(Beginning of EXCERPT TO READ)
Whatever happened to horror film budgets?

Earlier this year, producer Brad Fuller gave an interview with Esquire about the upcoming Friday the 13th reboot, and he provided some fascinating insights into the current state of horror filmmaking. Fuller told a story about how in 2009 the latest Friday the 13th movie opened, costing Paramount Pictures $20 million. Later that year, Fuller was finishing up work on Platinum Dunes’ Nightmare on Elm Street remake when the industry began to change before his eyes. The independent film Paranormal Activity hit and instantly became the most successful horror film of all time, grossing $193 million on a budget of just $15,000. Holy crap, a movie some dude shot in his house made more than a Jason movie? Studios instantly realized the power of cheap, found footage horror, and as a direct result, a sequel to 2009’s Friday the 13th never happened; everyone in horror began to shift their gaze towards small-scale productions. Fuller told Esquire that he emailed Paranormal Activity producer Jason Blum to set up a meeting, writing, “We don’t know each other, but you stole our business, so the least you can do is buy me a cup of coffee.”

Fuller had a point; horror filmmaking has without a doubt shrunken in size over the past few years, and producers are more and more unwilling to spend anything on these genre movies. After all, why blow $30 million on a film when the numbers show audiences are just as willing to go see a $5 million one? Low budget horror isn’t exactly a new phenomenon, but when we track the numbers over the past decade or so, we get a pretty clear image of a dramatic change in the industry. So where the hell did all the money go?

YEAR BY YEAR

Let’s start by heading back to the year 2000 and look at the top five highest grossing horror movies.

Hollow Man – Gross: $190 million // Budget: $95 million
Scream 3 – Gross: $161 million // Budget: $40 million
Final Destination – Gross: $112 million // Budget: $23 million
Pitch Black – Gross: $53 million // Budget: $23 million
Blair Witch 2 – Gross: $47 million // Budget: $15 million
AVERAGE – Gross: $112 million // Budget: $39 million

One of the highest grossing of the year was Scream 3, which cost $40 million. This was a sequel with a big, diverse cast, plenty of stars, and high production value. Even though it was just slasher fare, the studio put just as many resources into this as they would a film of any other genre, and it paid off for them. So far so good.

Skipping ahead to #5, Book of Shadows: Blair Witch 2 cost $15 million. Although that’s pretty low in comparison to the others, the studio was still willing to spend substantially more than would later be spent on a similar sequel like Paranormal Activity 2, which cost just $3 million in 2010.

This gives us an average budget for the year 2000 of $39 million, with the highest being $95 million. Considering where we are now with horror, that’s a pretty crazy amount of money. Though Blair Witch 2 continued the relatively low budget trend that its predecessor started the previous year, for the most part, studios were giving horror filmmakers plenty to work with.
(End of EXCERPT TO READ)
(Beginning of SUPPLIED INFORMATION)
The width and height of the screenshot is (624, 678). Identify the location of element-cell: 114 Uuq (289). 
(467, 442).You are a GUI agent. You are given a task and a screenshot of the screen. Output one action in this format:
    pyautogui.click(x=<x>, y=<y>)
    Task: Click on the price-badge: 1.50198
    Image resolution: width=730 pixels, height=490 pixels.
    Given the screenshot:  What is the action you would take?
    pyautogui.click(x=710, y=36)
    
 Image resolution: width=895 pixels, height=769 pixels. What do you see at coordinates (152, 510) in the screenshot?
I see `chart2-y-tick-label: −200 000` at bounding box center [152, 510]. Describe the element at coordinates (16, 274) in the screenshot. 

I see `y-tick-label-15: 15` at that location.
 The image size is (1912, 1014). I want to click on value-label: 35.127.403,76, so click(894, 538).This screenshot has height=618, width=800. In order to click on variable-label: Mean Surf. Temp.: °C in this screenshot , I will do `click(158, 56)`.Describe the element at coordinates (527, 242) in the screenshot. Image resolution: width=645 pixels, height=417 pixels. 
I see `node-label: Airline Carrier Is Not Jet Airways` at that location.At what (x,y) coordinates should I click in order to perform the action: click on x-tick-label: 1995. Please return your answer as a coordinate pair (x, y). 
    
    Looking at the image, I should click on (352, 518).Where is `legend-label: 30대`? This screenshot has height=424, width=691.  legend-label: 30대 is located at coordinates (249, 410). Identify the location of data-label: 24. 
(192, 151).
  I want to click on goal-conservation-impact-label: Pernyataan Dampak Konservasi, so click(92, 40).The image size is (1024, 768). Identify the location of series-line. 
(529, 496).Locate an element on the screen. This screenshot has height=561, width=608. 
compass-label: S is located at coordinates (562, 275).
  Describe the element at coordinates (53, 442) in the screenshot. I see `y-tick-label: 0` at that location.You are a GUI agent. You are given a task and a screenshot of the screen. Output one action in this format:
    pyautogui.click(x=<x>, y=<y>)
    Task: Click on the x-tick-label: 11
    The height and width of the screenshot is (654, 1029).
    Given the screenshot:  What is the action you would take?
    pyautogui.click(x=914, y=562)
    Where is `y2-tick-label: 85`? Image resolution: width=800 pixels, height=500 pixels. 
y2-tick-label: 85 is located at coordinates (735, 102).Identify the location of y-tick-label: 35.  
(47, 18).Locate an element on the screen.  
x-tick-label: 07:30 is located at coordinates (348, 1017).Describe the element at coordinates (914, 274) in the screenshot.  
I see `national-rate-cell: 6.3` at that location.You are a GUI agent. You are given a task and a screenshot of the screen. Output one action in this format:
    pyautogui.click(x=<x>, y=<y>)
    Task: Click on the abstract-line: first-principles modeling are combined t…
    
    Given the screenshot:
(End of SUPPLIED INFORMATION)
▶ **YOUR INSTRUCTIONS**
Please list the five films named in the article on horror film budgets as the highest grossing horror movies of 2000.

▶ **FINISHED EXERCISE**
Hollow Man, Scream 3, Final Destination, Pitch Black, Blair Witch 2